‘Scientists have been cut off at the knees’: Scientific community rallies for research funding
Camille Sipple Published March 7, 2025
WASHINGTON—Thousands of scientists, patients and concerned citizens from across the country showed up in the name of science on Friday at the Stand Up for Science rally in Washington.
Since February, the Trump administration has been attempting to rewrite a National Institutes of Health policy which would carve out millions of dollars of funding from research including Alzheimer’s, cancer and heart disease as well as clinical trials.
For Elizabeth Stone, this policy-change could be life or death.
Stone, 36, was diagnosed with refractory Hodgkins’ Lymphoma at age 24 and has been on more than 12 medications since. Due to the nature of her cancer, each medication she is given eventually stops working, typically after less than two years Stone said.
“I’m now on the last FDA-approved medication that is on the market for my cancer,” Stone said. “That will fail eventually. At that point I will rely on clinical trials.”
Stone has already been taking her current medication for nearly a year.
Cancer-survivors such as Judy Lorenz and Martha Brettshneider stood alongside physicians and scientists at the Friday rally — many out of concern for future generations.
“I just really feel for young women — my daughters and granddaughters,” Lorenz, 67, said. “We need the research to keep going. We’ve made so many strides for it all to just halt.”

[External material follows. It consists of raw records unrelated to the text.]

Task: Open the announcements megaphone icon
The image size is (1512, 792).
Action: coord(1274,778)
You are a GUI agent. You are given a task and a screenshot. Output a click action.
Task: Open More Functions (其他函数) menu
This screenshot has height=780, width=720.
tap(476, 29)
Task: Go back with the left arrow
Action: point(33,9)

Protesters line the reflecting pool at the Lincoln Memorial | Washington D.C. | MARCH 7, 2025

"It's going to take the decision-makers' family members dying," Brettshneider said. | Washington D.C. | MARCH 7, 2025
Brettshneider said she worries lawmakers’ eyes won’t be opened until their own loved ones are affected.
“Unfortunately, the hit on science, it’s going to take the decision-makers' family members dying,” the 61-year-old said.
“Without objective, evidence-based science people are going to lose their lives,” Christine Markwalter, a global health researcher at Duke University in North Carolina said.
Markwalter, 34, said she, along with countless other members of the scientific community, feel their profession and public health is being threatened by the Trump administration and by the Department of Government Efficiency’s actions under Elon Musk.

Researchers, scientists, cancer survivors and more gathered together during the Stand Up For Science protest at the Lincoln Memorial | Washington D.C. | MARCH 7, 2025
Young researchers, scientists and PhD students were also among the protestors gathered at the Lincoln Memorial Friday afternoon.
As an early-career researcher, Ciara Weets said she has been bracing herself to lose funding, or even her job over the past several weeks.
“Personally I’ve been horrified at the ways in which misinformation has been spread and scientists have been cut off at the knees,” the 24-year-old Georgetown University global health science research associate said.
At his wit’s end, Dan Barton, 44, said he could not think of anything else to do but start showing up at events like Stand Up for Science. A professor and vice chair of the wildlife department at California Polytechnic University Humboldt, Barton said he hopes to make his voice, and his students’ voices heard.
“I’ve worked my whole life to serve the public good that is science, in the belief that it makes people’s lives better,” Barton said. “I train students everyday in science — they are completely demoralized right now.”
Barton said he plans to take stories of the protest back to his California students and give them hope for the future.
“We need them. It’s their future, as much as it is mine,” Barton said.
Dylan Hale, a neuroscience researcher at Johns Hopkins University, explained that he and his colleagues are united by a hope for a better future.
“That’s what drives us to keep working in science,” Hale, 34, said.
The future of science is in question when academic funding is attacked, Johns Hopkins PhD Candidate, Lucas Dillard added. By leaving research up to the pharmaceutical industry, less-profitable studies into diseases like Alzheimer’s and cancer are neglected, the 29-year-old said.
“We need institutions like the NIH to support that and without that research our future is pretty bleak,” Dillard said.
“Freedom from illness, from disease. That’s what we’re all out here fighting for,” Hale said. “That’s what I’m fighting for.”